In Form von Zielkriterien wurden für einzelne Nutzungen Meßgrößen (Indikatoren) bestimmt, die als repräsentativ für komplexe ökologische Sachverhalte angesehen werden können. Die Indikatoren ermöglichen Rückschlüsse auf die Funktionen die geschützt werden sollen bzw. auf die vorhandenen Umweltbelastungen die zu Beeinträchtigungen von empfindlichen Nutzungen führen können. Anhand dieser Indikatoren konnten mittels einer "raumbezogenen Empfindlichkeitsanalyse" die Flächen bestimmt werden, die ein Konfliktpotential aufweisen. Zum Erhalt der städtischen Entwicklungsvielfalt ist es jedoch notwendig, die Flächen anhand des Konfliktpotentials und der Indikatoren in sogenannte "Tabuflächen" und "Flächen mit hohem Risiko" einzuteilen.
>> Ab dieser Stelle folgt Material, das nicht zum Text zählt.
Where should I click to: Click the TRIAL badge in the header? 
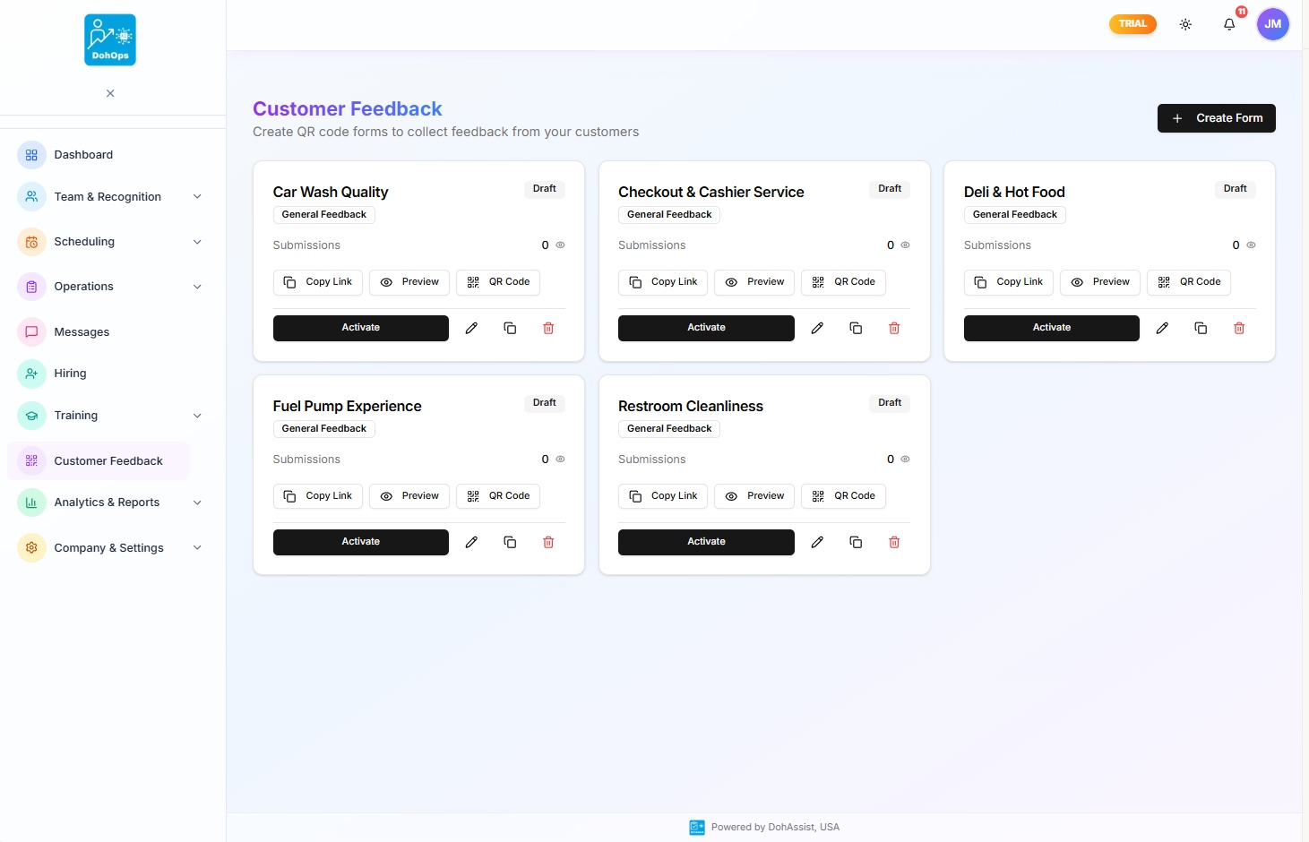pos(1132,24)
Die "Tabuflächen" schließen aufgrund ihrer hohen Empfindlichkeit bzw. der vorhandenen hohen Umweltbelastung eine weitere Siedlungsentwicklung weitgehend aus. Bei den "Flächen mit hohem Risiko" kann in Abhängigkeit von ihrer Beeinträchtigungsempfindlichkeit im Rahmen der planerischen Abwägung eine Inanspruchnahme der Flächen (ggf. mit zusätzlichen Schutzmaßnahmen) erwogen werden. Die Höhe der Beeinträchtigungsempfindlichkeit wurde durch die Überlagerung der ökologischen Flächenansprüche bestimmt. Hierbei wurden die schützenswerten Funktionen anhand ihrer ökologischen Bedeutung gewichtet.

Das oben beschriebenen Vorgehen ermöglicht es, auf der Basis bereits vorliegender Informationen zur Umweltsituation:

  1. die Flächen zu bestimmen, bei denen es bei einer baulichen Nutzung zu Konflikten mit für den Umweltschutz wichtigen Funktionen kommen wird

  2. das vorhandene Flächenpotential für eine, aufgrund der derzeitigen (Umwelt)Datenlage, konfliktfreien Siedlungstätigkeit zu bestimmen

  3. geplante Baugebiete hinsichtlich ihres ökologischen Konfliktpotentials zu bewerten und die Reihenfolge für die Verwirklichung der Planungen zu bestimmen

  4. die Flächen zu bestimmen, für die vor einer baulichen Nutzung eine Umweltverträglichkeitsprüfung durchgeführt werden sollte

  5. Handlungshinweise für den Umweltschutz zu geben, z.B. bei unzureichender (lückenhafter) Vernetzung von Biotopen

  6. Defizite bei (Umwelt)Daten zur Beurteilung der Umweltsituation aufzuzeigen.

Der Vorteil der beschriebenen Vorgehensweise liegt in der kostengünstigen Nutzung bereits vorliegender Informationen zur Umweltsituation. Durch die Aufbereitung und Nutzung der Informationen für die räumliche Planung können die knappen finanziellen Mittel der Gemeinden für die Untersuchung der ermittelten Konfliktflächen und die Schließung der Informationslücken bei den Umweltdaten eingesetzt werden. Im Interesse der Umwelt können Flächen mit Nutzungskonflikten von einer weiteren Siedlungsentwicklung ausgeschlossen werden.